Em seguida, configure uma transcrição de escoamento de 25 microlitros do DNA linear de volta, incluindo UTP tritiado para quantificação de RNA. Realize a reação a 37 graus Celsius por uma hora. Em seguida, examine um ou dois microlitros da reação de transcrição de escoamento em um gel AROS a 0,6%.
Comece com células BHK 21 cultivadas por 24 horas em placas de 150 milímetros banhadas a 3 milhões de células por placa. Enxágue a monocamada de células com a solução fria A e retire-as com tripsina. Ização. Coletar as células por centrifugação a 270 GS por dois minutos.
Em seguida, ressuspenda as células em 50 mililitros de solução fria A e gire-as novamente. Repita esta lavagem três vezes após a última lavagem. Ressuspender as células a 20 milhões por mililitro na solução A. Em seguida, misturar uma alíquota de 400 microlitros da suspensão celular com dois microgramas de RNA sintético numa alíquota de dois milímetros.
Imediatamente eletropurar a mistura em condições ideais e deixar as células descansarem por 10 minutos. Em seguida, transfira as células para um tubo de microfuga contendo 600 microlitros de meio de cultura completo.

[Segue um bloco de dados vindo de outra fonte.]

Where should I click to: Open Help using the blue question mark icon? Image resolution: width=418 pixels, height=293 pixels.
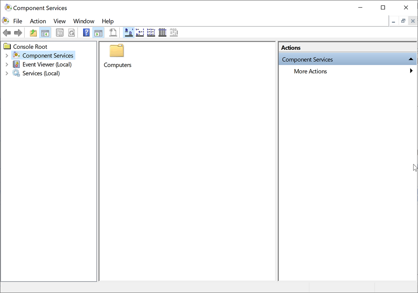coord(86,33)
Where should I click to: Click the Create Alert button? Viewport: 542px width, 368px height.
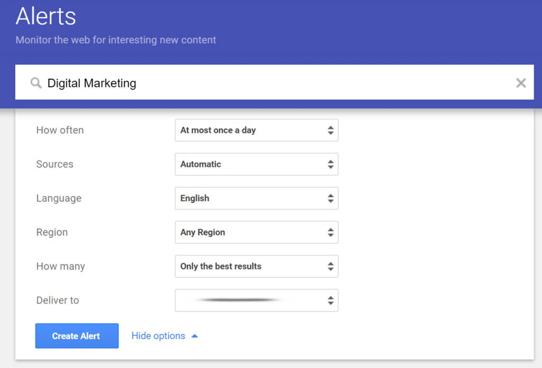(77, 336)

Agora prepare a diluição serial de dez vezes das células eletroporadas em volumes de um mililitro, placa de alíquotas de 100 microlitros de cada diluição em monocamadas de células bhk 21 normais após quatro a seis horas de incubação, sobreponha as células com 0,5% aros em MEM mais FBS e cultive-as por mais quatro dias.
As células Bhk 21 foram eletroporadas simuladas ou eletroporadas com transcritos de RNA derivados de dois clones independentes do JEV de comprimento total Quatro dias depois, as células foram coradas com cristal violeta para visualizar o RNA infeccioso nas células. Usando essa coloração, os centros infecciosos foram quantificados. Em seguida, a expressão da proteína viral foi examinada em células eletroporosas de RNA 20 horas após a transfecção usando anti NS, um soro antis de coelho e um anticorpo secundário conjugado SI três visto em vermelho.
Os núcleos foram contracorados com DAPI visto em azul. Posteriormente, 22 e 40 horas após a transfecção, a produção de varians infecciosas se acumulou na cultura. Os sobrenadantes das células eletroporadas de RNA foram examinados por ensaios de placa.
Depois de assistir a este vídeo, você deve ter uma boa compreensão de como resgatar o vírus infeccioso inteiramente de um CNA clonado de cepa positiva, RNA, como o vírus da encefalite japonesa. Portanto, não se esqueça de que trabalhar com um vírus da encefalite japonesa e outros patógenos humanos pode ser extremamente perigoso. É necessário um treinamento adequado de biossegurança antes de realizar este procedimento.
Este artigo apresenta um protocolo para criar um cromossomo artificial bacteriano (BAC) infeccioso contendo o cDNA completo do vírus da encefalite japonesa (JEV). Este método permite a construção de cDNA funcional de outros vírus de RNA de fita positiva, servindo como uma valiosa ferramenta genômica para estudar a biologia viral.